|I mean, my new hair looks good, right?|
But as I started to dredge up all those choice quotes, I realized something. This isn’t funny at all. WTF were you thinking?
So today, I thought I’d tell a more positive kind of story. One about a relationship in which the two parties have actually worked through their issues and made a spectacular turnaround even when things looked grim.
It’s a story about me and my hair.
The two of you who’ve been reading this blog over the last couple months know that when I went to Oaxaca back in February, it was like a honeymoon for the two of us. The warm, dry climate of Oaxaca did wonders for my relationship with my har. It was all roses and champagne and falling in love all over.
No time to blow dry? Doesn’t matter! Hair looks great in a ponytail!
Only five minutes to blow dry? Hair looks sleek and volumized anyway!
But when we came back to Puebla after a too-short week, things quickly went downhill again. My once ebullient hair positively drooped. The gray proliferated faster than normal. No amount of product or careful blow-drying could give it that Oaxaca dazzle. On top of that, my jeans were way to f*cking tight.
It was a dark time for a couple weeks there. It looked as if we weren’t going to make it. I tried to remind myself how lucky I was just to have hair (and pants to wear). A few years back, I saw a wrenching documentary called Mondays at Racine, about a salon that opens its door for free to cancer patients. And it chronicled, in part, how devastating it was for these women to lose their hair.
So why couldn’t I just be grateful?! But that kind of thinking never works. It just makes you feel worse about yourself because you know you’ll probably lose your hair to cancer one day too and then you’ll hate your former self for being so spoiled and ungrateful to have a head of full – if slightly droopy – hair. Yet it doesn’t make you appreciate your hair any more in the moment.
Of course, it’s not easy to break up with your own hair. But we were definitely heading that way. Until things changed. I went to the salon one day with very little hope for any miracle. Except, that of course, they’d get rid of the gray and I could forget for a while that I was actually kind of old.
But two other things happened at the salon. One, I showed them a picture of how I wanted my bangs cut. Because my bangs NEVER turn out how I want them to.
Two, they parted my hair on the Other. Side.
I tried to protest this.
“I always part my hair on this side,” I said, or rather said with gestures, because I have no idea how to say the word “part” in Spanish.
Then I got a mini-lecture about how you should part your hair on a different side every day so it doesn’t get “stuck”. Then I gave up and watched skeptically as they styled it with the part on the other side and the new bangs. And…
Well, your hair always looks good the day you go to the salon.
The next day I tried parting it on the usual side. Eh. Then I parted it on the new side. And what do you know, it looked good. The new bangs were in my face a little but that’s kind of sexy, right?

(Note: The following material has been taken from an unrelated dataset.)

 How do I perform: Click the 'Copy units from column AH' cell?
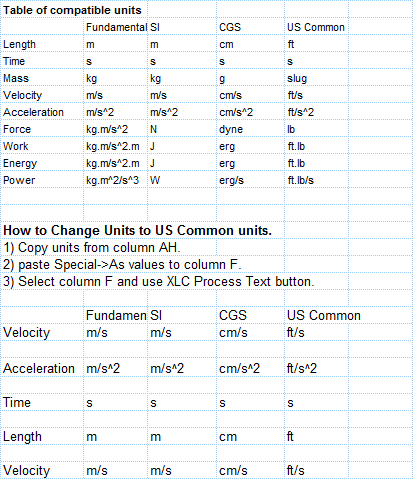click(x=92, y=248)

It might have been that the climate in Puebla changed just a bit too at that moment. Suddenly there weren’t so many flyaways in my hair either. It looked sleeker. Plus, it was getting longer after I’d chopped off a bit too much the last time.

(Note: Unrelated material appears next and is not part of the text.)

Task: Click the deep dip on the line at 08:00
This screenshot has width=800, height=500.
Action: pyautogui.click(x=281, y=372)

And though it took a few days to dawn on me, I realized that I was starting to look forward to blow-drying my hair now instead of dreading it. That I could actually count on my hair to look good instead of just waiting for it to disappoint me every single day. (Which is a feeling I know all too well from my marriage, thank you very much.)

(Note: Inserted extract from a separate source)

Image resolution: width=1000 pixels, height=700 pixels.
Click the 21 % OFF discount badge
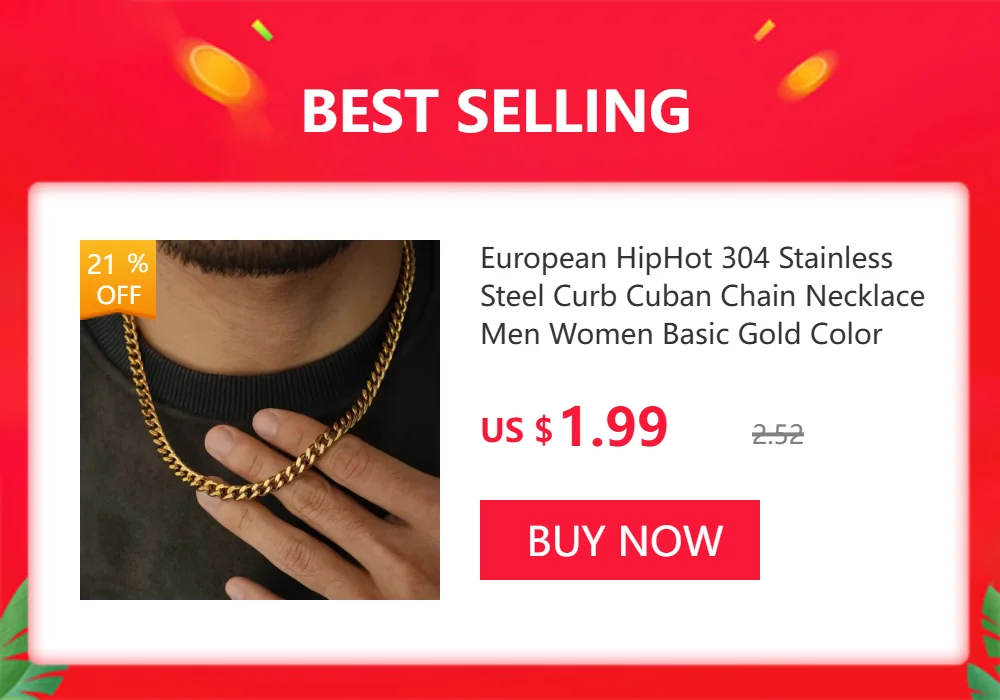coord(118,279)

Since that day almost a month ago, things have been steadily improved between us. In any long relationship, there are ups and downs. But in the healthy relationships, things generally get better again instead of staying mired in the bad. You work through stuff and find your footing once more.
And, like your hair stylist says, you mix things up so you don’t get “stuck.”
Which is, of course, a lot easier said than done with relationships.
But at least one of my important relationships has been salvaged.